◆ Exercise brief ◆
Below this line is a set of entries; quote exactly the lines from the line that contains "News (248, 2184)" to the line that contains "Alle Standorte anzeigen (293, 897)", both lines included.

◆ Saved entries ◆
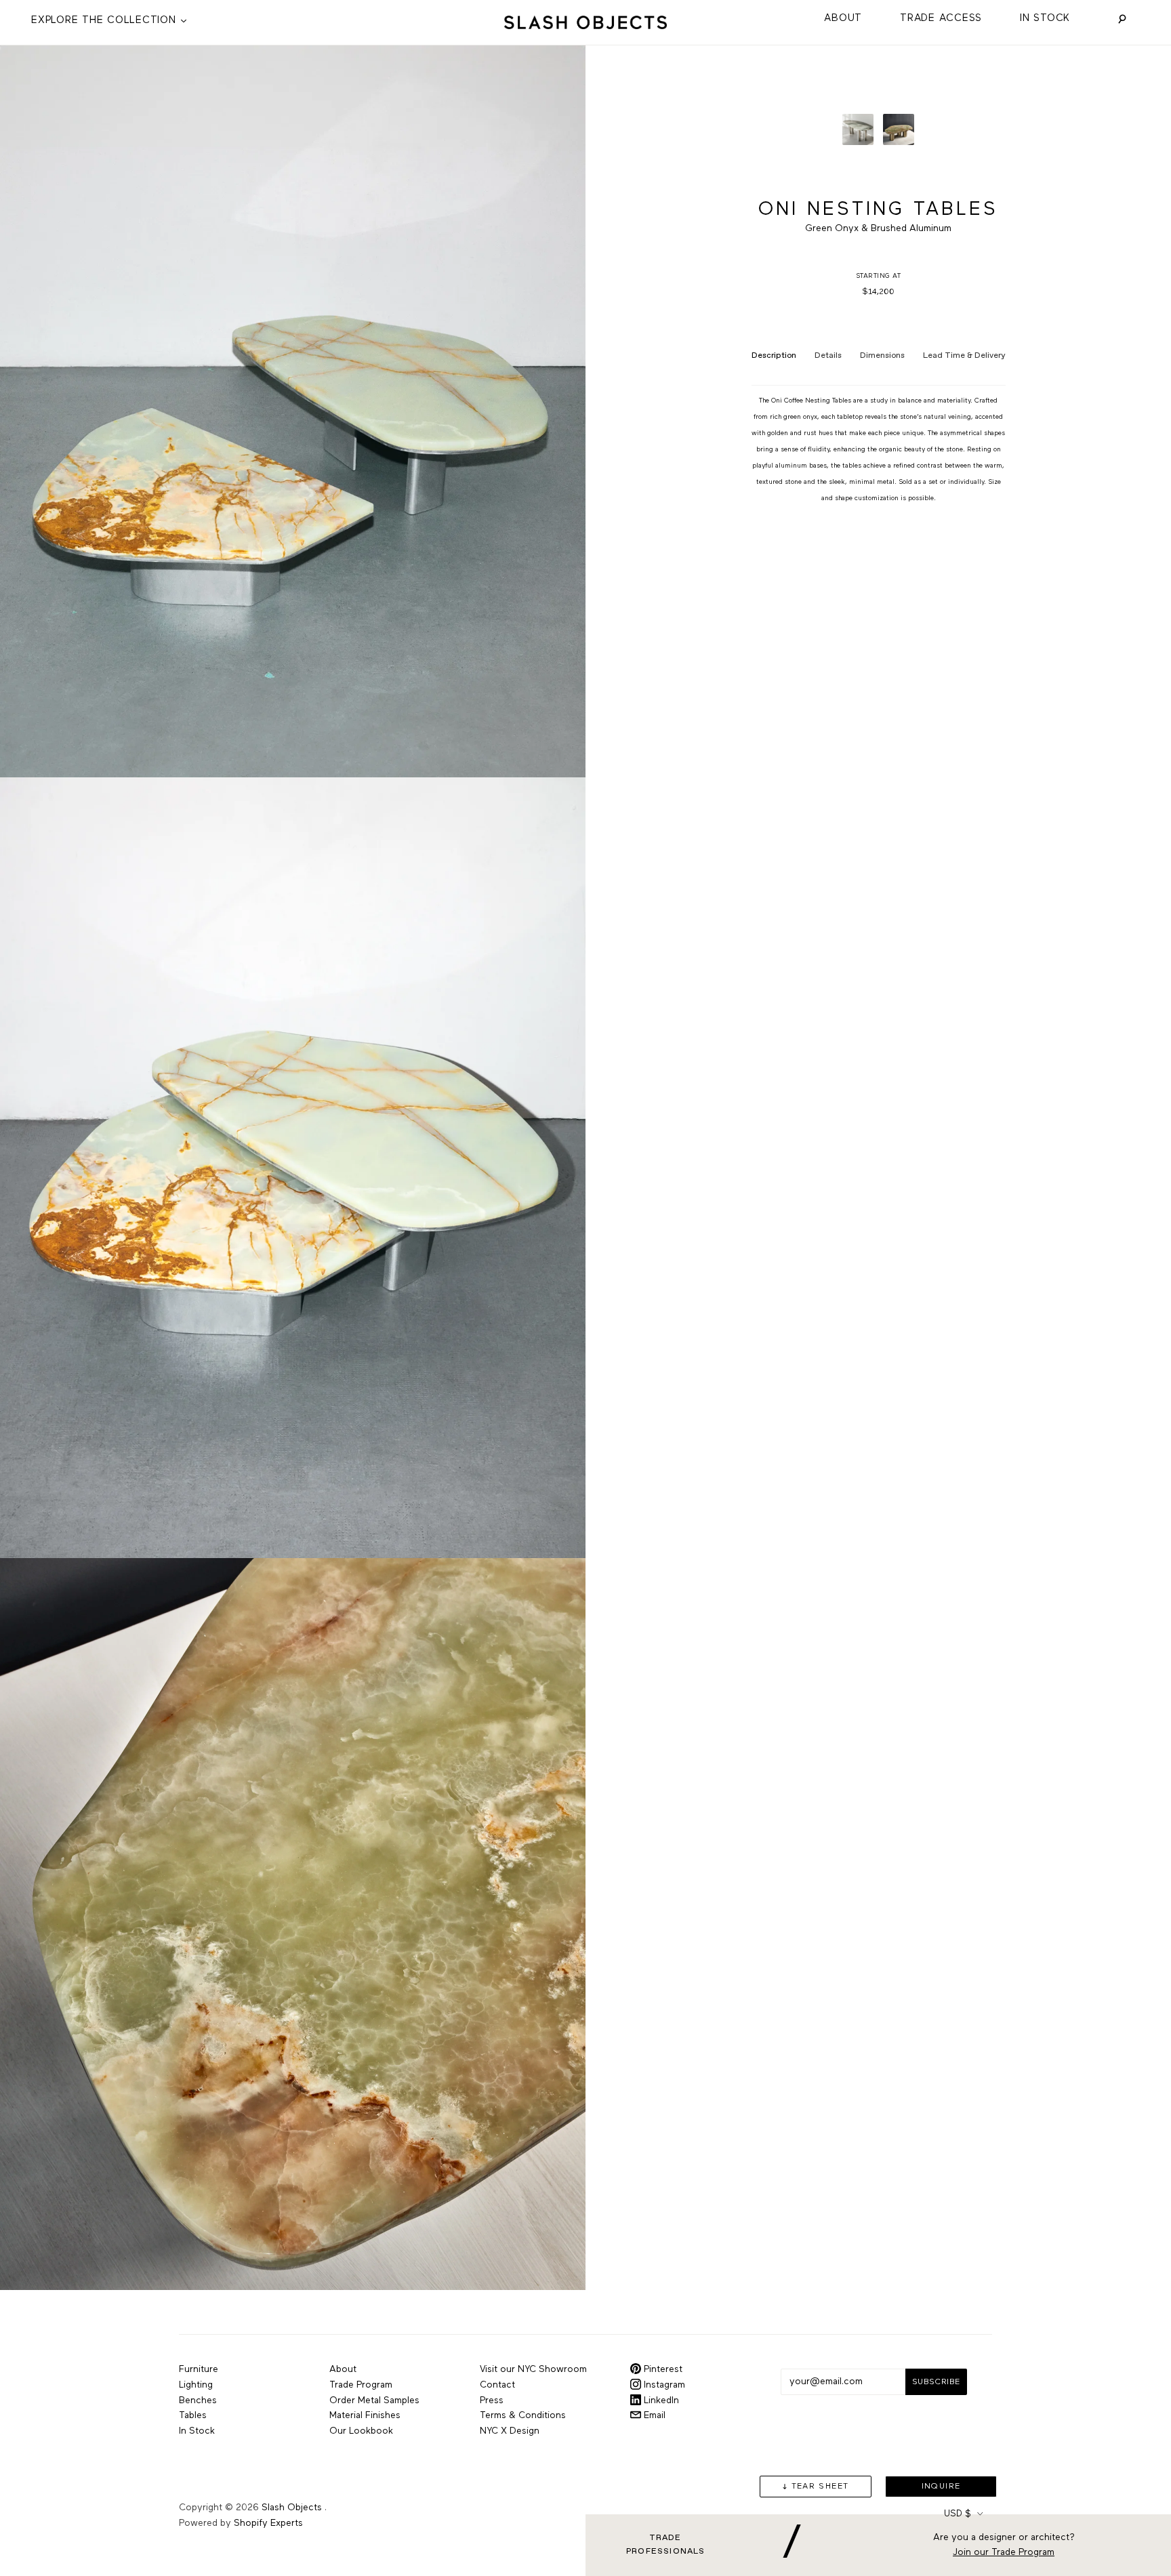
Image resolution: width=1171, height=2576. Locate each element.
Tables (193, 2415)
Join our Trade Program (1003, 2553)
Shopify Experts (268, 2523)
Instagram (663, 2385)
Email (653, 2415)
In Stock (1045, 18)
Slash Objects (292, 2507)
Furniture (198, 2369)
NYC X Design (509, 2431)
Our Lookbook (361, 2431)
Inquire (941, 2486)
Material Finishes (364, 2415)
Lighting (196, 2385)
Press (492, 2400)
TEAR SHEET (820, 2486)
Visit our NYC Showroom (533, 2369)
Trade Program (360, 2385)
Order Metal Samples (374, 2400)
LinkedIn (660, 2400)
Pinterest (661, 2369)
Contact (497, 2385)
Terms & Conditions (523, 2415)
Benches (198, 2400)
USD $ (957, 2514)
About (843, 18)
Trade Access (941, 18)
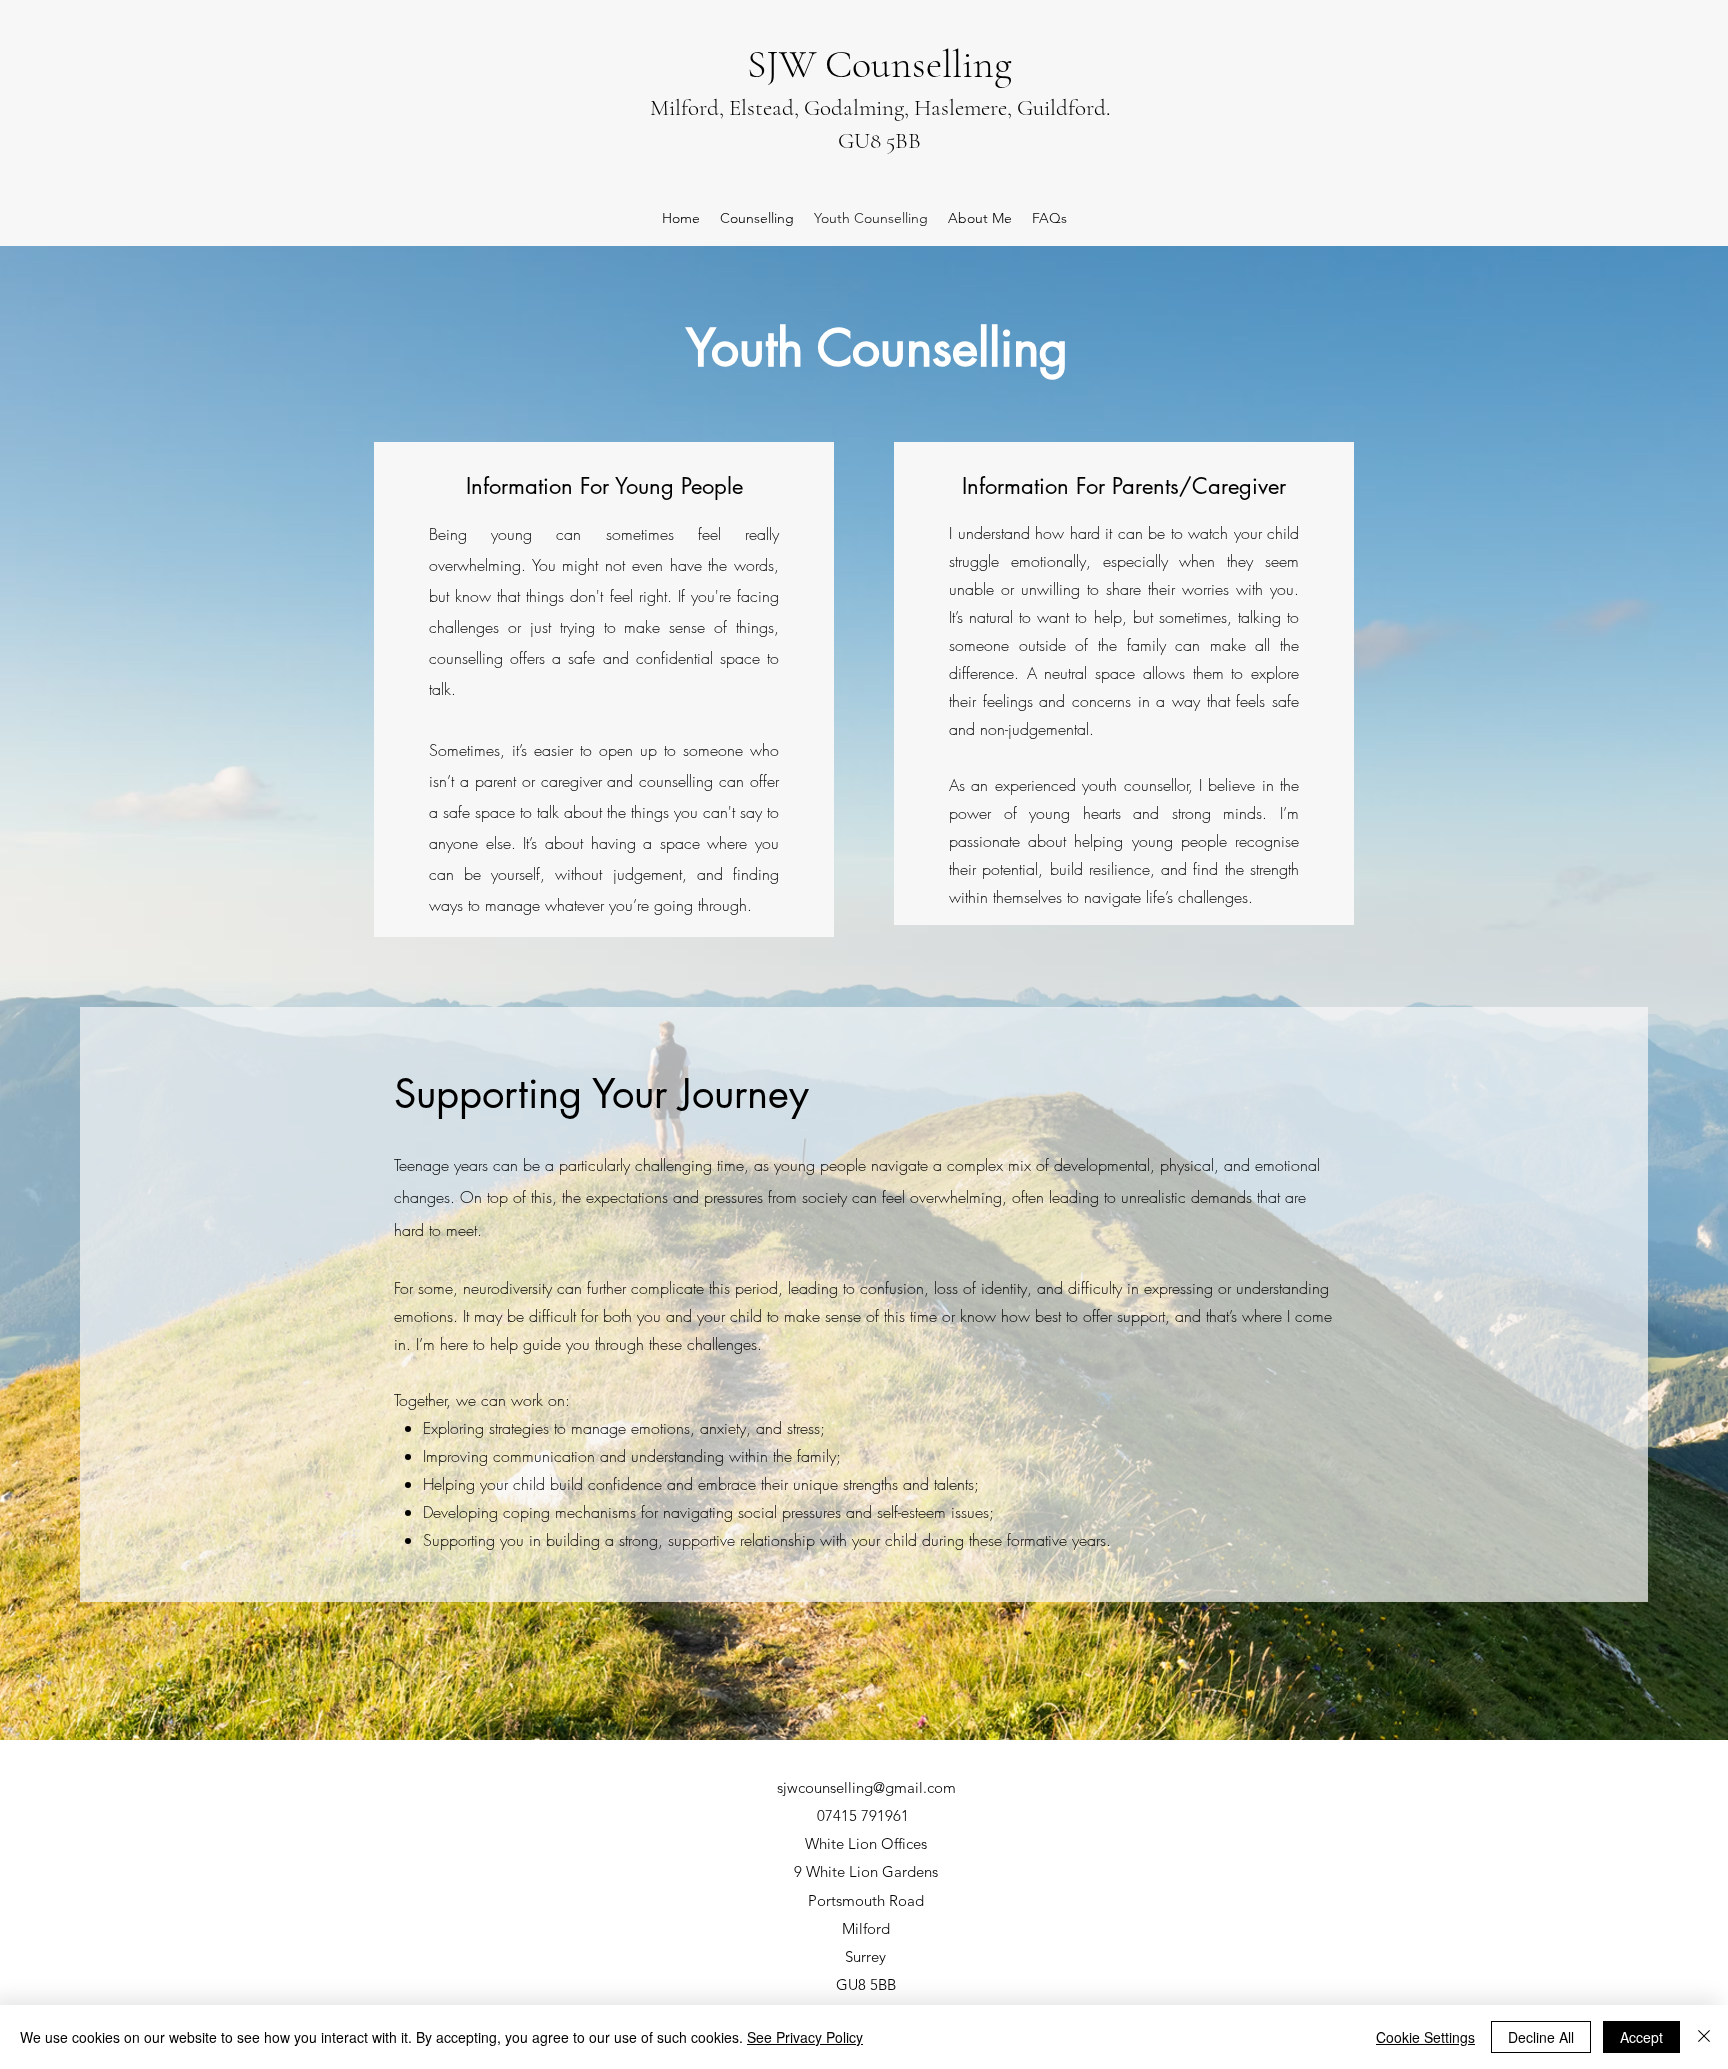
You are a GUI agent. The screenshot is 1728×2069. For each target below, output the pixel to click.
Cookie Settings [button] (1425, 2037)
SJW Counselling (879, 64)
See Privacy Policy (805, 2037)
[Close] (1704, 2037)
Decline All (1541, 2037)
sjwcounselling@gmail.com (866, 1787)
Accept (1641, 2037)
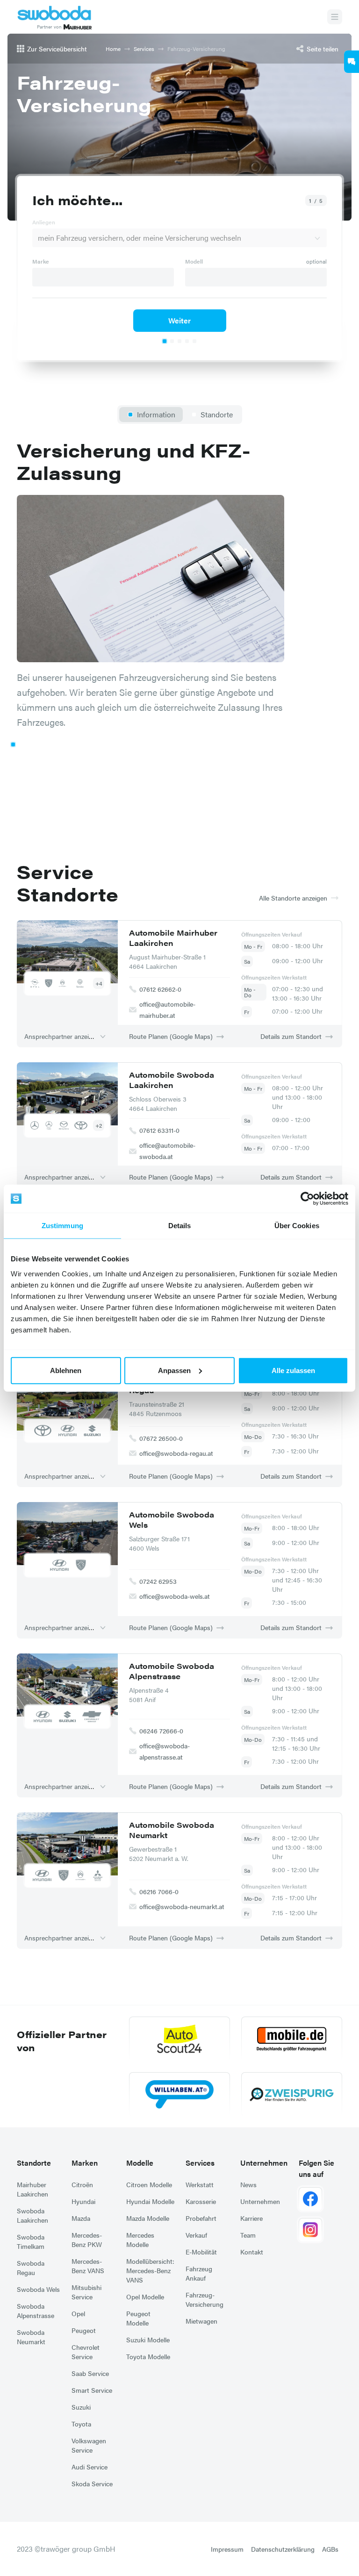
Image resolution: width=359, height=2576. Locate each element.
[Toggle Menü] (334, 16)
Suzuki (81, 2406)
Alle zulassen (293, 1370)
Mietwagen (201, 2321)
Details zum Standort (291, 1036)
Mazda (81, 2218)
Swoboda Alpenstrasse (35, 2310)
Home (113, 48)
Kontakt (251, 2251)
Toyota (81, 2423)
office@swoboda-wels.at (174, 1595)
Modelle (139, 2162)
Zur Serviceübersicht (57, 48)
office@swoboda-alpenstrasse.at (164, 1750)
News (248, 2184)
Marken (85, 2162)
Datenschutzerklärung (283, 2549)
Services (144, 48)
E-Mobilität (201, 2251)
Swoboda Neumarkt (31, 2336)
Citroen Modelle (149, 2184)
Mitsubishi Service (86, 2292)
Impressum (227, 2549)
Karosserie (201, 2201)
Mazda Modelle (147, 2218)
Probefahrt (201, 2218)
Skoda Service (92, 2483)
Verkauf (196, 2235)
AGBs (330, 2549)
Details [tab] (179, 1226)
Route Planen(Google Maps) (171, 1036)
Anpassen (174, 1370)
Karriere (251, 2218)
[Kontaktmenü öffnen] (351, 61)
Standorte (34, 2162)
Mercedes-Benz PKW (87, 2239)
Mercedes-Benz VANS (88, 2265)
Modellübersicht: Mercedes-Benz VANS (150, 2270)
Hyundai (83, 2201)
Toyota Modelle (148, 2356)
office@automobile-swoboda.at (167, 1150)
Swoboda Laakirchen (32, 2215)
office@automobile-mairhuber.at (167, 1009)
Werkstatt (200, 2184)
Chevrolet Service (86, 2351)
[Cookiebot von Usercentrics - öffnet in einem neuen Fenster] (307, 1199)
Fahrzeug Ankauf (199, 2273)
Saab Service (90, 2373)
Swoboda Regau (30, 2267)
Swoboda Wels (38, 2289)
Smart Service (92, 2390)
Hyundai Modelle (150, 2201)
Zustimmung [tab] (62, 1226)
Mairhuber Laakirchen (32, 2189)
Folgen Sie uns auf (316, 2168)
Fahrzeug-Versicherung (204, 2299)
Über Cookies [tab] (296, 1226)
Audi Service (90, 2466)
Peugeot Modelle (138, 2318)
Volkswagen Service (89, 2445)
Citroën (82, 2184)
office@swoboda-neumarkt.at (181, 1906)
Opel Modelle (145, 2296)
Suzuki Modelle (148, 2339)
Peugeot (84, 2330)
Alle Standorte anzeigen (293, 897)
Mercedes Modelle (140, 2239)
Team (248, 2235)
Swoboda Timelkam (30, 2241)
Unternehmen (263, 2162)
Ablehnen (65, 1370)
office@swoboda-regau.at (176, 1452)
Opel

◆ Completed exercise ◆
News (248, 2184)
Marken (85, 2162)
Datenschutzerklärung (283, 2549)
Services (144, 48)
E-Mobilität (201, 2251)
Swoboda Neumarkt (31, 2336)
Citroen Modelle (149, 2184)
Mitsubishi Service (86, 2292)
Impressum (227, 2549)
Karosserie (201, 2201)
Mazda Modelle (147, 2218)
Probefahrt (201, 2218)
Skoda Service (92, 2483)
Verkauf (196, 2235)
AGBs (330, 2549)
Details [tab] (179, 1226)
Route Planen(Google Maps) (171, 1036)
Anpassen (174, 1370)
Karriere (251, 2218)
[Kontaktmenü öffnen] (351, 61)
Standorte (34, 2162)
Mercedes-Benz PKW (87, 2239)
Mercedes-Benz VANS (88, 2265)
Modellübersicht: Mercedes-Benz VANS (150, 2270)
Hyundai (83, 2201)
Toyota Modelle (148, 2356)
office@automobile-swoboda.at (167, 1150)
Swoboda Laakirchen (32, 2215)
office@automobile-mairhuber.at (167, 1009)
Werkstatt (200, 2184)
Chevrolet Service (86, 2351)
[Cookiebot von Usercentrics - öffnet in einem neuen Fenster] (307, 1199)
Fahrzeug Ankauf (199, 2273)
Saab Service (90, 2373)
Swoboda Regau (30, 2267)
Swoboda Wels (38, 2289)
Smart Service (92, 2390)
Hyundai Modelle (150, 2201)
Zustimmung [tab] (62, 1226)
Mairhuber Laakirchen (32, 2189)
Folgen Sie uns auf (316, 2168)
Fahrzeug-Versicherung (204, 2299)
Über Cookies [tab] (296, 1226)
Audi Service (90, 2466)
Peugeot Modelle (138, 2318)
Volkswagen Service (89, 2445)
Citroën (82, 2184)
office@swoboda-neumarkt.at (181, 1906)
Opel Modelle (145, 2296)
Suzuki Modelle (148, 2339)
Peugeot (84, 2330)
Alle Standorte anzeigen (293, 897)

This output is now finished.